Location
- 6501 Wayne Trace Fort Wayne, Indiana 46816 United States 41°1′37″N 85°4′31″W﻿ / ﻿41.02694°N 85.07528°W

Information
- Other name: EAU
- Former name: Paul Harding High School
- Type: Public
- Motto: Blue Jays Soar High!
- Opened: c. 2011
- Locale: Rural: Fringe
- School district: East Allen County School system
- Superintendent: Marilyn Hissong
- Principal: Doug Hicks
- Faculty: 16.90 (FTE)
- Grades: 9-12
- Enrollment: 291 (2024-2025)
- Student to teacher ratio: 17.22
- Schedule type: Alternate Day Block Scheduling
- Hours in school day: 7.5
- Team name: Blue Jays
- Website: East Allen University

= East Allen University =

Public high school in Fort Wayne, Indiana, US

East Allen University (EAU) is a high school within the East Allen County School system in Indiana. Part of the former Paul Harding High School (a traditional grade 7 through 12 junior high / high school), EAU was formed in 2012 after a reorganization that saw the senior high school (grades 9 through 12) divided from the newly created Paul Harding Junior High School (grades 7 and 8).

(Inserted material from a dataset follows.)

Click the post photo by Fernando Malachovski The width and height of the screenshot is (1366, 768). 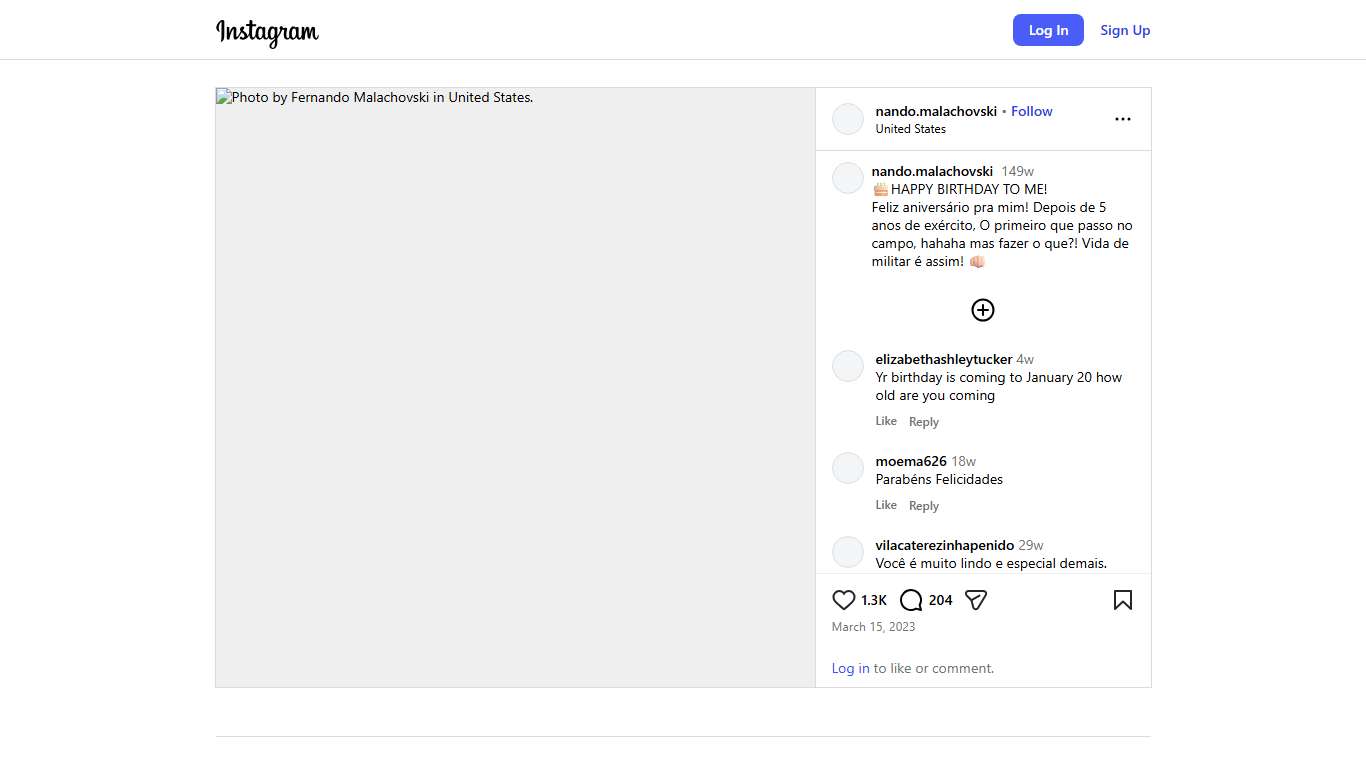515,387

Not a university in the traditional sense, the name East Allen University refers to the program offered in which students may obtain both a high school diploma and an associate's degree within the four year (grades 9 - 12) program. The associate degree is granted in partnership with Vincennes University, and the credits earned can transfer to any public university within the state of Indiana.